Dans le roman d’Anne-Marie Garat, Aden est à la recherche d’une mère dont il s’est éloigné, en même temps qu’il a quitté son enfance pauvre pour une belle carrière dans l’informatique. Il trouve chez sa mère, dans une petite mallette en osier, « les objets qui condensent à eux seuls les espoirs, la ferveur d’une vie ». Au narrateur du récit d’Olivier Rolin, en quête des traces d’un ami suicidé, on confie que l’ex-amoureuse de l’ami est partie avec « les très rares objets personnels qu’elle gardait là, un éventail en plumes de paon (…) une petite valise en osier ».
Ce lien entre les deux romans, prix Fémina respectivement en 1992 et 1994, nous invite à nous interroger sur une époque qui a posé la question de l’importance des origines de chacun alors qu’elle s’inscrivait durablement dans une valorisation d’un présent souverain où l’individu, dans sa course à l’adaptation permanente d’un monde qui va très vite, est amené à négliger le poids de son passé.

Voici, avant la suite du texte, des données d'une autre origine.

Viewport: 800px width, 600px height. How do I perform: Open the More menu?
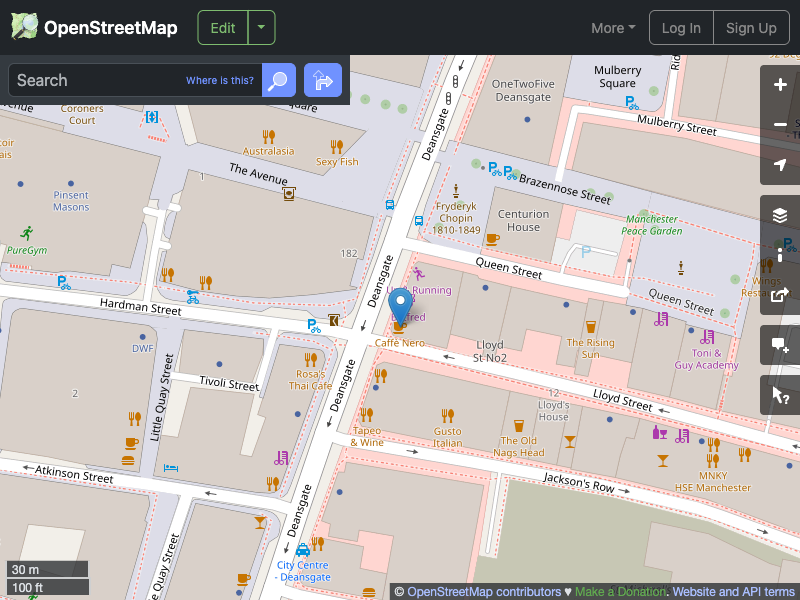pyautogui.click(x=612, y=28)
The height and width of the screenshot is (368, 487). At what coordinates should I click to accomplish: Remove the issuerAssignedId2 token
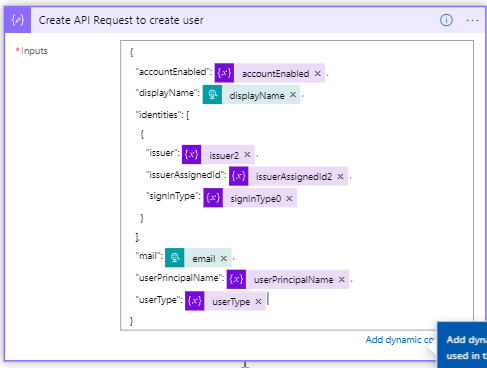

Parfois, des événements de la vie remettent en cause la trajectoire toute tracée. La découverte que l’entreprise qu’il a co-fondée travaille pour l’armée américaine, ainsi que le coma de sa mère provoquent un retour sur soi d’Aden : « Depuis des années je vis dans le corps d’un homme qui n’est pas moi, qui a quitté sans se retourner un garçon de treize ans ». Tenter de comprendre le suicide de cet ami de jeunesse qu’il a perdu de vue, conduit le narrateur de Port Soudan à revenir sur les années communes et militantes des années 60-70 : « je comprenais peu à peu, mais de façon indubitable, que tout cela était fini, qu’il n’était plus question d’histoire, ni de morale, ni même sérieusement, à vrai dire, de politique : que ces vieilleries nous dataient plus sûrement que nos cheveux grisonnants ».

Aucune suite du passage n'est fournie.